__Exercise__.
Records follow. Pull out every line that contains "computer".

# # # # # # #

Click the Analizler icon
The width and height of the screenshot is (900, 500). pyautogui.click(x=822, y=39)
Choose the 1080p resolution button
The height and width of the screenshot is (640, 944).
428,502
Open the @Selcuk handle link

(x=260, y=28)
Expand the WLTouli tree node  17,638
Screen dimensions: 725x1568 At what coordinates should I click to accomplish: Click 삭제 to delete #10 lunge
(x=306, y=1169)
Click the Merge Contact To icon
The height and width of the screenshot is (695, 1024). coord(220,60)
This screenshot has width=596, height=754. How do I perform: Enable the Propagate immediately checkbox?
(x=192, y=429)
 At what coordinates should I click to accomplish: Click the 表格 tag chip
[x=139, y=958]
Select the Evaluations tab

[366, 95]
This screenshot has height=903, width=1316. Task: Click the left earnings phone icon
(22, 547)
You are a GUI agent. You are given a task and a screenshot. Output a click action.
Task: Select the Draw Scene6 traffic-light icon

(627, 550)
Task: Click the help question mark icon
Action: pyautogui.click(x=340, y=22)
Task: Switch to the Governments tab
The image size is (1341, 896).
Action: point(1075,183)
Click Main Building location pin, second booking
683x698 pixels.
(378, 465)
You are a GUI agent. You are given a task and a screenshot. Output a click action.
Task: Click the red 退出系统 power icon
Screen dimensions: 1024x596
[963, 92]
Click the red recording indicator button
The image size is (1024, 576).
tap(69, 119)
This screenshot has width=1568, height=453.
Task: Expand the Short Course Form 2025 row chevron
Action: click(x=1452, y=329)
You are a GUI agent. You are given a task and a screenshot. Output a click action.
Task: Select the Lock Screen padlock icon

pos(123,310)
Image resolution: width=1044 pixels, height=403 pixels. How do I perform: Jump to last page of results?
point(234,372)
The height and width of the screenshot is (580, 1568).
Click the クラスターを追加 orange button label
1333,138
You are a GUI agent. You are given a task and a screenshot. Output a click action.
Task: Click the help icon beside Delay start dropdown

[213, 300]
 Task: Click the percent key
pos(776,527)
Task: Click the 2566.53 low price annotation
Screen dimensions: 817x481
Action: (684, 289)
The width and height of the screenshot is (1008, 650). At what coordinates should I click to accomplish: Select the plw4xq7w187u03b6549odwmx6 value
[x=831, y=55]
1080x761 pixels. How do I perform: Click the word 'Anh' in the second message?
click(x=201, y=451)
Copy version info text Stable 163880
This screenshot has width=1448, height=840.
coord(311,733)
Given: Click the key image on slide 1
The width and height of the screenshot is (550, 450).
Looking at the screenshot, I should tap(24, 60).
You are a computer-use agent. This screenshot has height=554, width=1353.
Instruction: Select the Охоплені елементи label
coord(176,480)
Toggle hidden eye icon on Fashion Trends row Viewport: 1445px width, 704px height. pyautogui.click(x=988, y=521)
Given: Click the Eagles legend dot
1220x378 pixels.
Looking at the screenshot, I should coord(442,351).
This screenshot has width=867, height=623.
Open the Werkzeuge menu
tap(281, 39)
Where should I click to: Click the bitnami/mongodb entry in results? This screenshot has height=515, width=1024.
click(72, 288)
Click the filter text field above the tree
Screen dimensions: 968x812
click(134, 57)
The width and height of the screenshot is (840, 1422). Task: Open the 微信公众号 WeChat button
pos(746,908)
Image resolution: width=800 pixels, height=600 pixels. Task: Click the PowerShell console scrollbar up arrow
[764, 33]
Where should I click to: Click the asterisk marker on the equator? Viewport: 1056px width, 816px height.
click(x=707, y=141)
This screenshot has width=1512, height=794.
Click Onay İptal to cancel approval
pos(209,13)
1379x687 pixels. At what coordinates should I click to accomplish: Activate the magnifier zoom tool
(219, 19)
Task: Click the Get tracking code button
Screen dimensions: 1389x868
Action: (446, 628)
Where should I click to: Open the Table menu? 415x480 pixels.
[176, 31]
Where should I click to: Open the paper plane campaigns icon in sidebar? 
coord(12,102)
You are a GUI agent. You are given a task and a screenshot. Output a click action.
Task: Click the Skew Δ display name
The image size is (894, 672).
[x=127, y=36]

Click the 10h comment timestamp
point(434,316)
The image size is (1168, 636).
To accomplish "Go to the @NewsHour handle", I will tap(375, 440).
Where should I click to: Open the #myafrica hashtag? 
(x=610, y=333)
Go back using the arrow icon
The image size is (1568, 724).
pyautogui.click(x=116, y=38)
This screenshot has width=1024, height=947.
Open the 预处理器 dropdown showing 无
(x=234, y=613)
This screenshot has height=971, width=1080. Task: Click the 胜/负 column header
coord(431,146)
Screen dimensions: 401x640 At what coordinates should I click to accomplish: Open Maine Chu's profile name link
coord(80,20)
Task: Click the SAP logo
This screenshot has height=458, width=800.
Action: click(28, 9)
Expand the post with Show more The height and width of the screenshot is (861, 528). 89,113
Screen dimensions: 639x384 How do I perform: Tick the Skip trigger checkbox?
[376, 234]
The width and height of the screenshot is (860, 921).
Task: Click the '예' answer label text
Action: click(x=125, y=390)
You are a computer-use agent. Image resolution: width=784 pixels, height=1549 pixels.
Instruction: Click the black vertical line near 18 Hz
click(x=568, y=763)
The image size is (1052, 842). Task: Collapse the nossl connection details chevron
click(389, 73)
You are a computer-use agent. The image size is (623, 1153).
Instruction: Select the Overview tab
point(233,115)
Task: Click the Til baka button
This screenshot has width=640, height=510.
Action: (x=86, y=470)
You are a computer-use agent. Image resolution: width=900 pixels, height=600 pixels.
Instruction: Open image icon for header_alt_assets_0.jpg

# # # # # # #

__Answer to this task__.
You are a computer-use agent. This screenshot has height=554, width=1353.
You are a computer-use agent. Image resolution: width=784 pixels, height=1549 pixels.
You are a computer-use agent. The image size is (623, 1153).
You are a computer-use agent. Image resolution: width=900 pixels, height=600 pixels.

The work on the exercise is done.